** Problem details **
Word for word, reproduce every record in the listing below.

** The data **
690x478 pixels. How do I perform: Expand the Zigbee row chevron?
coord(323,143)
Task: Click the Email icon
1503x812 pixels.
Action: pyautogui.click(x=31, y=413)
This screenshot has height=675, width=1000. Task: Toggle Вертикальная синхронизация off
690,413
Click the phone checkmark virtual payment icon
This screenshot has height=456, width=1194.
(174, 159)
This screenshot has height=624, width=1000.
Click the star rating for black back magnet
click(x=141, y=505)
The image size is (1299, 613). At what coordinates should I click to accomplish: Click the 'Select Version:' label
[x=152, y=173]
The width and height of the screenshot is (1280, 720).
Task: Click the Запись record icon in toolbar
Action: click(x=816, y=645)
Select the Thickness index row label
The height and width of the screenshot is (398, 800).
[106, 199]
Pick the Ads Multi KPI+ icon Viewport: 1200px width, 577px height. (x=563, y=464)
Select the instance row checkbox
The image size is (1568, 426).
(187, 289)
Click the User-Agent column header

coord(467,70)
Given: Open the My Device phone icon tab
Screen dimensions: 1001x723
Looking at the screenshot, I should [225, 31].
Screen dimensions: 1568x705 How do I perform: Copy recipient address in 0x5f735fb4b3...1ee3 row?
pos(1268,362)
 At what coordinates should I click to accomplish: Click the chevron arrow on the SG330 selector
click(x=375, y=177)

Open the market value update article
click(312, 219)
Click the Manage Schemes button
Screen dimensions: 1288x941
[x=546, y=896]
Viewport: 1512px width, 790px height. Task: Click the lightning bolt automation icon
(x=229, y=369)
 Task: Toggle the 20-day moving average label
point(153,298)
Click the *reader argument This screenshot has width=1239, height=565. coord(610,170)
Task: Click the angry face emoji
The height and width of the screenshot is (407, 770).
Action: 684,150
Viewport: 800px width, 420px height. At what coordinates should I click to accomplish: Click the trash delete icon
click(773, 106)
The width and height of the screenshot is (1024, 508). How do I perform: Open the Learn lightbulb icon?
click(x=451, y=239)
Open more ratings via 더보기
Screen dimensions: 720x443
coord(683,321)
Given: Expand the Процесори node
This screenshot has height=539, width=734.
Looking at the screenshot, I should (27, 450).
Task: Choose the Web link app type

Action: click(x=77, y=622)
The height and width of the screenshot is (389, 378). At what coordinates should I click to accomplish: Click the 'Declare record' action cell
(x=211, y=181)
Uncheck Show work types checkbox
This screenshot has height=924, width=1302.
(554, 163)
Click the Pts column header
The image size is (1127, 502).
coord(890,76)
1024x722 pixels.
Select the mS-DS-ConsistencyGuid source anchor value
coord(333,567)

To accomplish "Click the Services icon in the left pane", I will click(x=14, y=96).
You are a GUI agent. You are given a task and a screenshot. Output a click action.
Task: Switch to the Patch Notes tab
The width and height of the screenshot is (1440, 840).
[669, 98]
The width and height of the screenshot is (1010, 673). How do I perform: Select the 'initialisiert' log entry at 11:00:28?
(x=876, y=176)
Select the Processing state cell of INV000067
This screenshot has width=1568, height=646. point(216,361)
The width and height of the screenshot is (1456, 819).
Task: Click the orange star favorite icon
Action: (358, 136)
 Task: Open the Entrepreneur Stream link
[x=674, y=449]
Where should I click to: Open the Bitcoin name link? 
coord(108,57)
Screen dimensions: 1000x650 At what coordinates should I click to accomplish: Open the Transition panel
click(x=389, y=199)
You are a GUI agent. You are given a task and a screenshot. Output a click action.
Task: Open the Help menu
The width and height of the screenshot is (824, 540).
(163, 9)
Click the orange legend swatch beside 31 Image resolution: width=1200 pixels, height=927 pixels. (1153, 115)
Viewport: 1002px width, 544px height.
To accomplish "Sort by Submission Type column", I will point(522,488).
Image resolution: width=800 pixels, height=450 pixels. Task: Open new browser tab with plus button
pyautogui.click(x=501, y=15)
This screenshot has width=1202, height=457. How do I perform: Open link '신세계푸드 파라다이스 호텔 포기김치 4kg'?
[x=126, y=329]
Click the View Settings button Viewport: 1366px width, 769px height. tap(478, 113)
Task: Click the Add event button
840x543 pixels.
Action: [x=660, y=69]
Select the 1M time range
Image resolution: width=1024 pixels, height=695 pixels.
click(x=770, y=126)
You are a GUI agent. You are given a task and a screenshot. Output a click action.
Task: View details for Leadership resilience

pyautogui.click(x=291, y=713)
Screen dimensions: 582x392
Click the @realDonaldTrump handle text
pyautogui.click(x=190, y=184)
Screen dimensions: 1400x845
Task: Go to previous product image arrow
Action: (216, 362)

** Response for this exercise **
690x478 pixels. How do I perform: Expand the Zigbee row chevron?
coord(323,143)
Task: Click the Email icon
1503x812 pixels.
Action: pyautogui.click(x=31, y=413)
This screenshot has height=675, width=1000. Task: Toggle Вертикальная синхронизация off
690,413
Click the phone checkmark virtual payment icon
This screenshot has height=456, width=1194.
(174, 159)
This screenshot has height=624, width=1000.
Click the star rating for black back magnet
click(x=141, y=505)
The image size is (1299, 613). At what coordinates should I click to accomplish: Click the 'Select Version:' label
[x=152, y=173]
The width and height of the screenshot is (1280, 720).
Task: Click the Запись record icon in toolbar
Action: click(x=816, y=645)
Select the Thickness index row label
The height and width of the screenshot is (398, 800).
[106, 199]
Pick the Ads Multi KPI+ icon Viewport: 1200px width, 577px height. (x=563, y=464)
Select the instance row checkbox
The image size is (1568, 426).
(187, 289)
Click the User-Agent column header

coord(467,70)
Given: Open the My Device phone icon tab
Screen dimensions: 1001x723
Looking at the screenshot, I should [225, 31].
Screen dimensions: 1568x705 How do I perform: Copy recipient address in 0x5f735fb4b3...1ee3 row?
pos(1268,362)
 At what coordinates should I click to accomplish: Click the chevron arrow on the SG330 selector
click(x=375, y=177)

Open the market value update article
click(312, 219)
Click the Manage Schemes button
Screen dimensions: 1288x941
[x=546, y=896]
Viewport: 1512px width, 790px height. Task: Click the lightning bolt automation icon
(x=229, y=369)
 Task: Toggle the 20-day moving average label
point(153,298)
Click the *reader argument This screenshot has width=1239, height=565. coord(610,170)
Task: Click the angry face emoji
The height and width of the screenshot is (407, 770).
Action: 684,150
Viewport: 800px width, 420px height. At what coordinates should I click to accomplish: Click the trash delete icon
click(773, 106)
The width and height of the screenshot is (1024, 508). How do I perform: Open the Learn lightbulb icon?
click(x=451, y=239)
Open more ratings via 더보기
Screen dimensions: 720x443
coord(683,321)
Given: Expand the Процесори node
This screenshot has height=539, width=734.
Looking at the screenshot, I should (27, 450).
Task: Choose the Web link app type

Action: click(x=77, y=622)
The height and width of the screenshot is (389, 378). At what coordinates should I click to accomplish: Click the 'Declare record' action cell
(x=211, y=181)
Uncheck Show work types checkbox
This screenshot has height=924, width=1302.
(554, 163)
Click the Pts column header
The image size is (1127, 502).
coord(890,76)
1024x722 pixels.
Select the mS-DS-ConsistencyGuid source anchor value
coord(333,567)

To accomplish "Click the Services icon in the left pane", I will click(x=14, y=96).
You are a GUI agent. You are given a task and a screenshot. Output a click action.
Task: Switch to the Patch Notes tab
The width and height of the screenshot is (1440, 840).
[669, 98]
The width and height of the screenshot is (1010, 673). How do I perform: Select the 'initialisiert' log entry at 11:00:28?
(x=876, y=176)
Select the Processing state cell of INV000067
This screenshot has width=1568, height=646. point(216,361)
The width and height of the screenshot is (1456, 819).
Task: Click the orange star favorite icon
Action: (358, 136)
 Task: Open the Entrepreneur Stream link
[x=674, y=449]
Where should I click to: Open the Bitcoin name link? 
coord(108,57)
Screen dimensions: 1000x650 At what coordinates should I click to accomplish: Open the Transition panel
click(x=389, y=199)
You are a GUI agent. You are given a task and a screenshot. Output a click action.
Task: Open the Help menu
The width and height of the screenshot is (824, 540).
(163, 9)
Click the orange legend swatch beside 31 Image resolution: width=1200 pixels, height=927 pixels. (1153, 115)
Viewport: 1002px width, 544px height.
To accomplish "Sort by Submission Type column", I will point(522,488).
Image resolution: width=800 pixels, height=450 pixels. Task: Open new browser tab with plus button
pyautogui.click(x=501, y=15)
This screenshot has width=1202, height=457. How do I perform: Open link '신세계푸드 파라다이스 호텔 포기김치 4kg'?
[x=126, y=329]
Click the View Settings button Viewport: 1366px width, 769px height. tap(478, 113)
Task: Click the Add event button
840x543 pixels.
Action: [x=660, y=69]
Select the 1M time range
Image resolution: width=1024 pixels, height=695 pixels.
click(x=770, y=126)
You are a GUI agent. You are given a task and a screenshot. Output a click action.
Task: View details for Leadership resilience

pyautogui.click(x=291, y=713)
Screen dimensions: 582x392
Click the @realDonaldTrump handle text
pyautogui.click(x=190, y=184)
Screen dimensions: 1400x845
Task: Go to previous product image arrow
Action: (216, 362)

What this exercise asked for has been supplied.